■ Provided records:
• • •
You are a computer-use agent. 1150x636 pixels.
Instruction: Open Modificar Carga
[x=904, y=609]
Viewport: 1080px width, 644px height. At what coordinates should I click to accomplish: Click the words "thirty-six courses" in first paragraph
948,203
• • •
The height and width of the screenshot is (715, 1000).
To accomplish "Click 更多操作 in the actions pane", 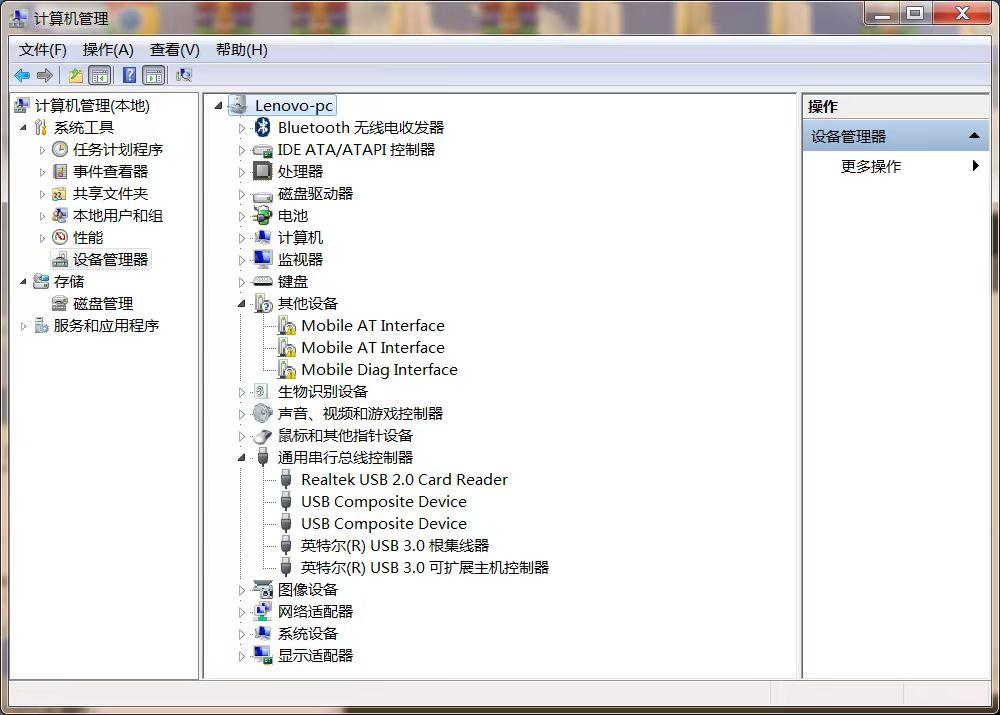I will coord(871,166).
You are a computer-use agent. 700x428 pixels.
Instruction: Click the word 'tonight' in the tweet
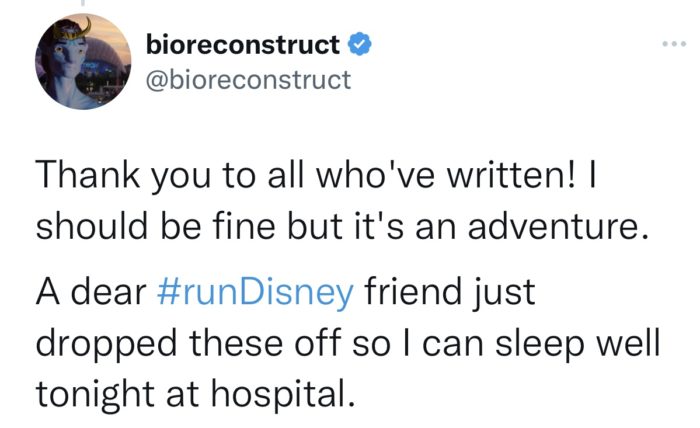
• • •
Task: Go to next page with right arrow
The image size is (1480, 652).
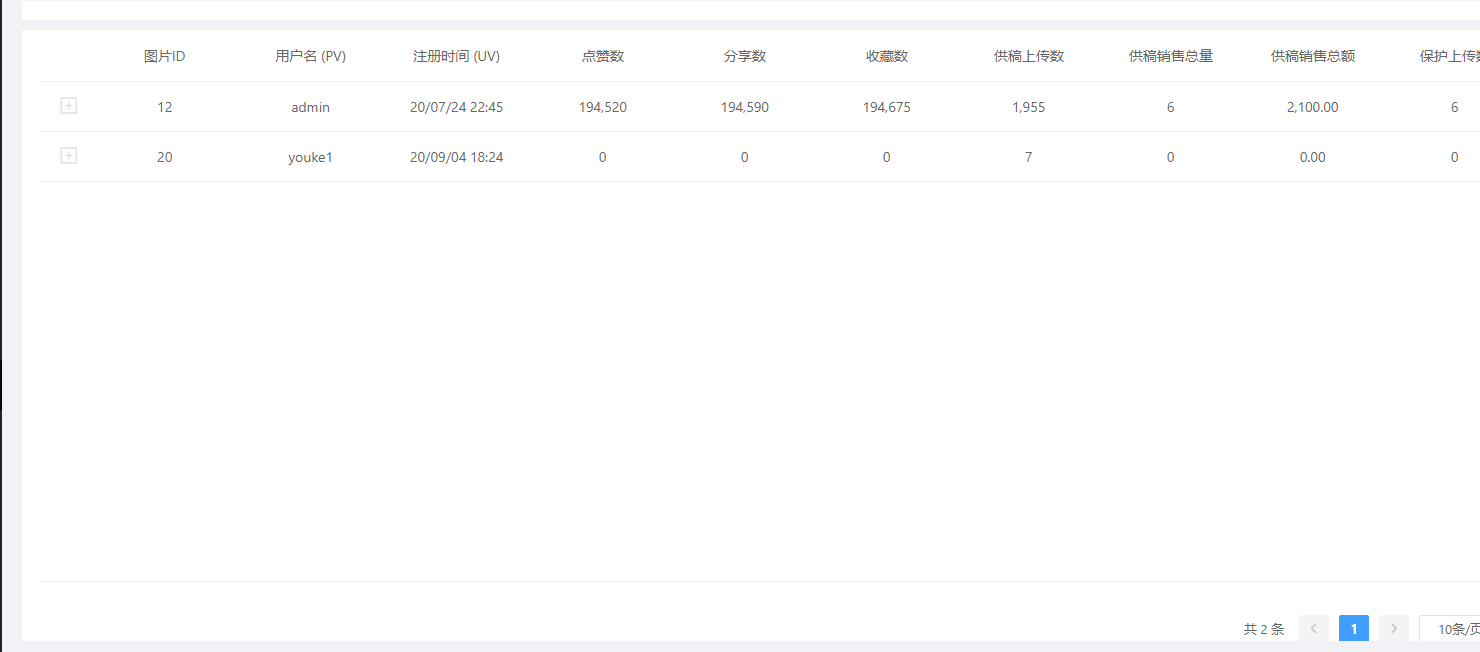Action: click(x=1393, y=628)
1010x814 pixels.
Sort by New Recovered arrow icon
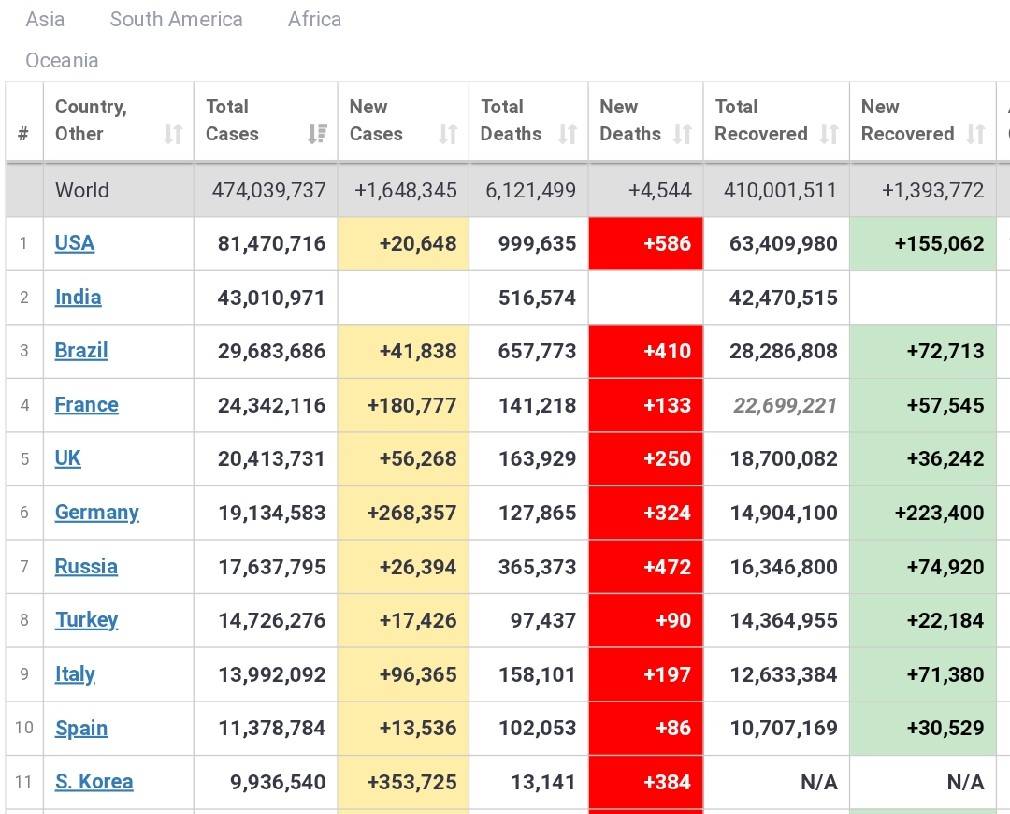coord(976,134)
• • •
■ What you will do:
A complete answer lists every line of the listing above that holds the word "agent".

■ Response:
You are a computer-use agent. 1150x636 pixels.
You are a computer-use agent. 700x428 pixels.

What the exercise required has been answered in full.